I just published my first release for SWELL TYPE, Hyperspace Race! It got its start as part of Marvel Strike Force. After I created Ultimatum for the game graphics, they asked for a simpler, more readable version for larger blocks of text, which Comicraft eventually released as Space Race.

There are usually leftovers when I create a font — trials and errors that sometimes get repurposed, but more often are left in the folders to gather digital dust. With Space Race, the leftovers were in my head. As I was working those letterforms, I imagined so much more I could do with them. So when I had time late last year, I started messing around — how wide and skinny could I make the letters?

And how bold? Already, the results were looking good!

As it came together, I started seeing similarities to fonts I’d loved growing up. The ultra-wide-and-bold is, OK, just a WEE bit like Eurostile (aka Microgramma), which was the first set of letters I’d recognized as a kid in different places — from my favorite band’s album covers, to the Asteroids control panel…

…to logos in my favorite movies. (Eurostile has appeared so often as the “font of the future” in movies that somebody wrote a whole book about it. Great read for font nerds!)

Eurostile was also the first font I ever got to USE, in the form of Letraset rub-on letters I found at the art supply store and then put on my OWN band’s stickers and album covers.

Then I noticed the ultra-light ultra-condensed was looking a bit like Univers Condensed, which is best known as the font from the credits at the bottom of movie posters:

And more influences hit me, like Space Mountain, Battlestar Galactica…

…and the logo on Journey’s ESCAPE album, with those super-skinny letters turned on their side that my friend and I stared at for hours trying to decipher (we did finally get it; let me know if you need help), along with the first time I remember seeing numbers in place of letters (now known as LEET) — it was type as art, as secret code, and it was SO cool. Even cooler than Journey itself. 🙂

That’s when it hit me — GREAT SCOTT! I could make the ultimate ultra-tall-and-skinny, ultra-wide-and-bold sci-fi font, with every weight and width between!

ONE FONT TO RULE THEM ALL!

If it was going to be the ULTIMATE sci-fi font, well then certain letters would have to connect, like Star Wars and Centipede and NASA…

…and there would have to be strategic gaps and slices like Blade Runner and Tron and the Thompson Twins…

This was quickly spiraling out of control. I wanted this font to have all of these cool features, while also being functional and versatile — to look awesome at big sizes in logos and headlines, but also be readable in large blocks of text at small sizes.

In contrast with the quick start, getting all of these weights and widths to work together, and the connectors to line up, and the variable controls to work without letters colliding and parts flying off… it sometimes felt like I was going back in time instead of forward.

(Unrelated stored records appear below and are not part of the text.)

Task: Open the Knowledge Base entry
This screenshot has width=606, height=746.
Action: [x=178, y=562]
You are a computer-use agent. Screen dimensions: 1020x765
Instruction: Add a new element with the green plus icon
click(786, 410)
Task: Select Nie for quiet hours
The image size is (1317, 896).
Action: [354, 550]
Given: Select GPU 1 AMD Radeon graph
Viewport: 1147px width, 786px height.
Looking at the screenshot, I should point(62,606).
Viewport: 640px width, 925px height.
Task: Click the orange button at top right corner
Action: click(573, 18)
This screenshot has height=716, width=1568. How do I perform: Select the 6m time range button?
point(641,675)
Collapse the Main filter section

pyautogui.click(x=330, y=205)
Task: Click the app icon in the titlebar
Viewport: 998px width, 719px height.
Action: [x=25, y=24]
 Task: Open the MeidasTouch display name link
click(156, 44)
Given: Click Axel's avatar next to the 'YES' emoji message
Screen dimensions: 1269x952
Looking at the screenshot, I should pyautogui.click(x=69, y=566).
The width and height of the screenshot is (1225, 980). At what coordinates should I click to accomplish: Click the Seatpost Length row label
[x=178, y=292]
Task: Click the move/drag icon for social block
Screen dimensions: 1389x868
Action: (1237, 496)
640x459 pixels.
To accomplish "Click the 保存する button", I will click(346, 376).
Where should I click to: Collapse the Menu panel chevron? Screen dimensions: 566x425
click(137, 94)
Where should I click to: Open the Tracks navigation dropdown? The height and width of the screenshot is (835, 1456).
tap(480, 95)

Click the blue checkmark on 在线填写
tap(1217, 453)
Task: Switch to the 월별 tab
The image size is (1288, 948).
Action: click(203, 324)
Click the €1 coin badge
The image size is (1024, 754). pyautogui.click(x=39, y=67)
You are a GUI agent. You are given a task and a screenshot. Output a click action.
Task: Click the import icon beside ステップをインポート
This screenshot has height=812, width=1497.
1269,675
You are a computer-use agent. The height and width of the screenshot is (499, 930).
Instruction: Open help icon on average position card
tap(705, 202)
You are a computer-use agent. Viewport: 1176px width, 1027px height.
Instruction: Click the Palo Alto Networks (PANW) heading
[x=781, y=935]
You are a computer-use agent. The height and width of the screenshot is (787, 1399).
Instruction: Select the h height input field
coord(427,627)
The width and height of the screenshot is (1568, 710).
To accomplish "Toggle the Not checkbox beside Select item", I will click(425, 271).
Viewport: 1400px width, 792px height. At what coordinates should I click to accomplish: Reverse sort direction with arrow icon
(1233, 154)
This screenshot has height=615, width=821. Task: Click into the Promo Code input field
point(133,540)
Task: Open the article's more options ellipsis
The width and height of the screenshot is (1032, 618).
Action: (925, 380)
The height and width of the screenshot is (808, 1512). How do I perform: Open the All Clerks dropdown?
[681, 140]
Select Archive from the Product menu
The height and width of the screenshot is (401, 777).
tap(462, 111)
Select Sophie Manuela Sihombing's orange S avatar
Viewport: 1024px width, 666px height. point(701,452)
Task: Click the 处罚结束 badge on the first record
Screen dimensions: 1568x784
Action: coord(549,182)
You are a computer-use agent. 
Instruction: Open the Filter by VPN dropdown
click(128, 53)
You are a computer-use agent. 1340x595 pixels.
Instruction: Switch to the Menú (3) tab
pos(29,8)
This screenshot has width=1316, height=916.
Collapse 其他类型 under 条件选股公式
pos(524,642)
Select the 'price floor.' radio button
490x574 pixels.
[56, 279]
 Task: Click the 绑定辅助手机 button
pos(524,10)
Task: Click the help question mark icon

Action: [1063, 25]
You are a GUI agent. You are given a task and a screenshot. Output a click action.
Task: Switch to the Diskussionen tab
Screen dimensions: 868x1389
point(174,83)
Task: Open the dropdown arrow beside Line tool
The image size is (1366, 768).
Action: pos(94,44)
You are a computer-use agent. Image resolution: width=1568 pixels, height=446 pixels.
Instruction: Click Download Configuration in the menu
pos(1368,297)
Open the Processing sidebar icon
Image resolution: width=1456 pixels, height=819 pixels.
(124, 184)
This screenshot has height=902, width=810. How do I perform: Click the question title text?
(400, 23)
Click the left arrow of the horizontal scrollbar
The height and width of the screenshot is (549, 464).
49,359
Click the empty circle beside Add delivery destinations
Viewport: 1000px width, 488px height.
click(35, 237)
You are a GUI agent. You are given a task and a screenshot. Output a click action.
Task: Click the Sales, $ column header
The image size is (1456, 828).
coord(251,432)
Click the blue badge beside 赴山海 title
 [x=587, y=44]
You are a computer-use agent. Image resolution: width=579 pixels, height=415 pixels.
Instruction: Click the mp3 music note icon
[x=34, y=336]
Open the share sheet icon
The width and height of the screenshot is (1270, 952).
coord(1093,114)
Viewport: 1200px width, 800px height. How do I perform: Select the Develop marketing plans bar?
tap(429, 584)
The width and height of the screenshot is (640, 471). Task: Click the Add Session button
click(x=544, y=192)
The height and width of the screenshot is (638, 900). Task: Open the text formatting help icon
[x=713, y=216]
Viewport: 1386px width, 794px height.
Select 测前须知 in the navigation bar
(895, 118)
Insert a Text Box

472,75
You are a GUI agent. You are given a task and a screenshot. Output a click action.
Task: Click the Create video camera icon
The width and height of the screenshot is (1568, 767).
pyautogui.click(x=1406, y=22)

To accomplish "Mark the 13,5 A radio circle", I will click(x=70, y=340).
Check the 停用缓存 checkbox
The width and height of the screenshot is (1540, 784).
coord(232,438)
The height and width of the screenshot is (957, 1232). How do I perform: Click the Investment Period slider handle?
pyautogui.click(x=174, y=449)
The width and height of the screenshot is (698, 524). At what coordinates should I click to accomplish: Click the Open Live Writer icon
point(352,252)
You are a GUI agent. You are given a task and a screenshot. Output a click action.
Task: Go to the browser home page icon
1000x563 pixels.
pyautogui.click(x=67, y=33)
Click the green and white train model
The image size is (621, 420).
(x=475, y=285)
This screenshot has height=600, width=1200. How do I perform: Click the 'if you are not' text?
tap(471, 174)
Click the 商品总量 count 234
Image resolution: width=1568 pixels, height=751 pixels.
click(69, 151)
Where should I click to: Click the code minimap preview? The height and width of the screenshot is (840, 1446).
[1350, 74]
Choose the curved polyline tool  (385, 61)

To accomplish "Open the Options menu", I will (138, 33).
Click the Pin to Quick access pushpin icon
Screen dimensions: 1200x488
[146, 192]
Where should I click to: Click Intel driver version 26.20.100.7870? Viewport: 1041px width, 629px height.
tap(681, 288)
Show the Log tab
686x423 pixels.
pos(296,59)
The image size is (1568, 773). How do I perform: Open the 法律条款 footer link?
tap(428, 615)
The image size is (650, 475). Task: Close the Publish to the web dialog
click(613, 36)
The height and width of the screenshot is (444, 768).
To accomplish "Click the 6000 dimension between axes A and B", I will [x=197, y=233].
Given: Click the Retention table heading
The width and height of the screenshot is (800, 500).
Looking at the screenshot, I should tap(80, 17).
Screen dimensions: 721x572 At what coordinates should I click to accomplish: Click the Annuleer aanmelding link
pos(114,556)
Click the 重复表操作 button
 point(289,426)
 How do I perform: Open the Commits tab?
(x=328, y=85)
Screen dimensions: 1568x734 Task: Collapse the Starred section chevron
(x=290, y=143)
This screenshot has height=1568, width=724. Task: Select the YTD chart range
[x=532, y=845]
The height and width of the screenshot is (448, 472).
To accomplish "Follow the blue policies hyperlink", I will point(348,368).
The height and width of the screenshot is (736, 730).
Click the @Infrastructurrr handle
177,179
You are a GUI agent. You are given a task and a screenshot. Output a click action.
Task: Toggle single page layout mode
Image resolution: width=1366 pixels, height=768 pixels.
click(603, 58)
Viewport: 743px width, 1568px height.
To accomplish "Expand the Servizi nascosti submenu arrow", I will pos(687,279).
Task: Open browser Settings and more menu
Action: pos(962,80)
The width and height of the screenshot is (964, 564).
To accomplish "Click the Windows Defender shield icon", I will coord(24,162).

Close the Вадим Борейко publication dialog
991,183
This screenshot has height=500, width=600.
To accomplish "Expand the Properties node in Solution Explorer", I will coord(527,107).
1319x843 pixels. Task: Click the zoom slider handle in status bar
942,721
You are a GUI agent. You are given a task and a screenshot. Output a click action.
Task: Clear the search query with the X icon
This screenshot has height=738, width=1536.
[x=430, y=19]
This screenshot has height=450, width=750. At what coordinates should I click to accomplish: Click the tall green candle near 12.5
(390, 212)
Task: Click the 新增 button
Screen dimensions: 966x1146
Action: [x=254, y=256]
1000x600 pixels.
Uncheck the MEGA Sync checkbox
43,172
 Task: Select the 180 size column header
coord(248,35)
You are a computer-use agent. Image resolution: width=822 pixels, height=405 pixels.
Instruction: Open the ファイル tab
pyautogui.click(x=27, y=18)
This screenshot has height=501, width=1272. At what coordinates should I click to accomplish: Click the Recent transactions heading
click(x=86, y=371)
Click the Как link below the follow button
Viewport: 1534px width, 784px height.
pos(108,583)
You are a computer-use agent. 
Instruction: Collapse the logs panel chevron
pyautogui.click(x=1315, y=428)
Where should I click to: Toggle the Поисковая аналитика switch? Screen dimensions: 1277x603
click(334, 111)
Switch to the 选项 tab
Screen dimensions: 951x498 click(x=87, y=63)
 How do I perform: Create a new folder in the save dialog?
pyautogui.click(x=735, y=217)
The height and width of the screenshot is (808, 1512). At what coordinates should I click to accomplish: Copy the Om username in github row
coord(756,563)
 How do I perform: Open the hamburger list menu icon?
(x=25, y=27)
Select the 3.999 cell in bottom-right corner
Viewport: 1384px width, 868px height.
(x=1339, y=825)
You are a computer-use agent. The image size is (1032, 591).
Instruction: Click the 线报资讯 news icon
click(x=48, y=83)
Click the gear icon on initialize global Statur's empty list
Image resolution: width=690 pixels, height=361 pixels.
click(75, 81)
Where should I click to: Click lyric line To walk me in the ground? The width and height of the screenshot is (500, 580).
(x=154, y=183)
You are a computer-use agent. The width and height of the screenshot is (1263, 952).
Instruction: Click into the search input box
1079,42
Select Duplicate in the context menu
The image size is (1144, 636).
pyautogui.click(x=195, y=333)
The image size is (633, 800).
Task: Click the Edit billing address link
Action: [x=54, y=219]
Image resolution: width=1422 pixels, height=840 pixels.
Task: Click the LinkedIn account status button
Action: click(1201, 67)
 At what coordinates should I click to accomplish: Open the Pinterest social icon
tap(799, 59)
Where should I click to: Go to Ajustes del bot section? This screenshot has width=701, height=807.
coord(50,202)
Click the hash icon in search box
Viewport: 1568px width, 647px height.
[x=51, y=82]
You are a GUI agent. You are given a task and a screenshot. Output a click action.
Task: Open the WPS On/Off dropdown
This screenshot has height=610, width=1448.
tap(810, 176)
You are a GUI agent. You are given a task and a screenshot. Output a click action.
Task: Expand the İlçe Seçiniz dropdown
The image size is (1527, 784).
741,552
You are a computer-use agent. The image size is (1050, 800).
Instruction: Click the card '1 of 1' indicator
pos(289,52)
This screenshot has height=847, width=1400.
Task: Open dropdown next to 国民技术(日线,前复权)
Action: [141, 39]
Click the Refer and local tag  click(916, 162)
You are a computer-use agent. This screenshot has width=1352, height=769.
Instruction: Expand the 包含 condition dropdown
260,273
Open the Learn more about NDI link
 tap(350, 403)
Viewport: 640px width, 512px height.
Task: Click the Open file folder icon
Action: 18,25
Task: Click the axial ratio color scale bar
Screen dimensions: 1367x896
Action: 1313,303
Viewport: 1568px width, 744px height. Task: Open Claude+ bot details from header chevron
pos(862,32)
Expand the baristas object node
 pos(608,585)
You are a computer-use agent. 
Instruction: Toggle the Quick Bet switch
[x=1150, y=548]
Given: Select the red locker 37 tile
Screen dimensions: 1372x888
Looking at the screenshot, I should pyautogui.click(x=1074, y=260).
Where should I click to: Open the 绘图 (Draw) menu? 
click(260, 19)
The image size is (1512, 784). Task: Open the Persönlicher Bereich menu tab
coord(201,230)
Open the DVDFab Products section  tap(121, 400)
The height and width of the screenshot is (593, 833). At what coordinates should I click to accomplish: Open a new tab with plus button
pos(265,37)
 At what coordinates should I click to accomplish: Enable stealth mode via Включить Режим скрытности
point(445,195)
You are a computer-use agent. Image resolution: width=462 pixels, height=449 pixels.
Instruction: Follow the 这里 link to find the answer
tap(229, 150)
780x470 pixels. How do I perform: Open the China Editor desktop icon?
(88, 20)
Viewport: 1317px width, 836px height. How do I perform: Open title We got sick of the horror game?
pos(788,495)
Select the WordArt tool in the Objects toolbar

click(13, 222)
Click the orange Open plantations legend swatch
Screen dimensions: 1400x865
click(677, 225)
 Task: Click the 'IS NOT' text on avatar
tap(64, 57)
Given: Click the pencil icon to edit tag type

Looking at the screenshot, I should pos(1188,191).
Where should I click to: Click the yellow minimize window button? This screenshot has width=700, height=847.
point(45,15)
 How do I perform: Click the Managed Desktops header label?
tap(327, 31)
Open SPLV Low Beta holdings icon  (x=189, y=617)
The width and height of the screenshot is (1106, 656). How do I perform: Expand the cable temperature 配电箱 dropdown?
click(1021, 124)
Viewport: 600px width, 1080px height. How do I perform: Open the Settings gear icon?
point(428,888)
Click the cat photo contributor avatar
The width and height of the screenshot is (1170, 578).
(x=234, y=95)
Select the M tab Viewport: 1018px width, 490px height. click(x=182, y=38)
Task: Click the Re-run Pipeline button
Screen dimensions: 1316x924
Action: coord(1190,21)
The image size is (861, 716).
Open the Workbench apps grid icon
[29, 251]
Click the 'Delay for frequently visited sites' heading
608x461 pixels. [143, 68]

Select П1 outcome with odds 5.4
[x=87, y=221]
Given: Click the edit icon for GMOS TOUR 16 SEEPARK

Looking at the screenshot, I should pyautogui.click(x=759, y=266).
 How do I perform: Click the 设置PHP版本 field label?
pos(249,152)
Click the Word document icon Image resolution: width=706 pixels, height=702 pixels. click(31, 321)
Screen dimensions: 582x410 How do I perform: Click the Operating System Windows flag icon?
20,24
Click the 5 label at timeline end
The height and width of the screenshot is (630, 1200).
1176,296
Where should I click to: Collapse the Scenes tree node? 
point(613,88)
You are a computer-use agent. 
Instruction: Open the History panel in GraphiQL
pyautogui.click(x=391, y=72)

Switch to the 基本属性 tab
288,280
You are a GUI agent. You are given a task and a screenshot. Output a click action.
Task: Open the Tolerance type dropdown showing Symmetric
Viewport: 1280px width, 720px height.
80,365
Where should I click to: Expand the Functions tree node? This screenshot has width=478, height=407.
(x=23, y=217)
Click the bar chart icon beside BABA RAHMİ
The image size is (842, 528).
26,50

In the end, Hyperspace Race became the most ambitious, complicated font I’ve ever attempted. It was also a lot of fun, and I’m really proud of the result: It has connecting letters! Eight weights in five widths! And a nifty variable font that lets you choose any width, weight or angle between! It’s all over my new website, including this text, so if you’ve read this far, hopefully you’re digging it, too.

When I was a kid, I would wonder, “who designed these letters? How do other people get ahold of them and use them?” Now I’M someone who makes them, and other people get to use them, and that makes me infinitely happy.